Work to be completed:
Copy each line of the records that contains the word "badge".

───── Material provided

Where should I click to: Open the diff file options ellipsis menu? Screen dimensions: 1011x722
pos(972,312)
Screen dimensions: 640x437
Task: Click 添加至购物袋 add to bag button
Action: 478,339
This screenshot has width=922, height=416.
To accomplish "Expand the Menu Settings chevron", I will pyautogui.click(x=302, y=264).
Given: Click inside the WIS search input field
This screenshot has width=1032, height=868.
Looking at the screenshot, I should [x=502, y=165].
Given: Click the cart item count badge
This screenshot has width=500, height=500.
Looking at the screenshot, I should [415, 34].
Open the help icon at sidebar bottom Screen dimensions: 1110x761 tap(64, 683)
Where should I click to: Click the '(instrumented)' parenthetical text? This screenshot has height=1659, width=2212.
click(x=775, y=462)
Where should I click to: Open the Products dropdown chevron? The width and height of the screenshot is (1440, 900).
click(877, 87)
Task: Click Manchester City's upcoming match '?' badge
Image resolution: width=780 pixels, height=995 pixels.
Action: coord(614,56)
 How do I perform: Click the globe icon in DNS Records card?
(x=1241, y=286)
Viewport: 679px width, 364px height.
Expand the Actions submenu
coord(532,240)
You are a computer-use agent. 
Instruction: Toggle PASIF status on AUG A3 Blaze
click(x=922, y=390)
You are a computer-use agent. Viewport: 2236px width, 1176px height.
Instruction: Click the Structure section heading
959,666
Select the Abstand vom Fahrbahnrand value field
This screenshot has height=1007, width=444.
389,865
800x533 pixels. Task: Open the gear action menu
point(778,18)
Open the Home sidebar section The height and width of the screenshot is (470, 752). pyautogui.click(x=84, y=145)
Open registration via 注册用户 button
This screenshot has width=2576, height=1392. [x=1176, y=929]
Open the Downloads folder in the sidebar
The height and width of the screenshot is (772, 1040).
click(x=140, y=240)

──────────

Solution below:
Given: Click the cart item count badge
Task: Click Manchester City's upcoming match '?' badge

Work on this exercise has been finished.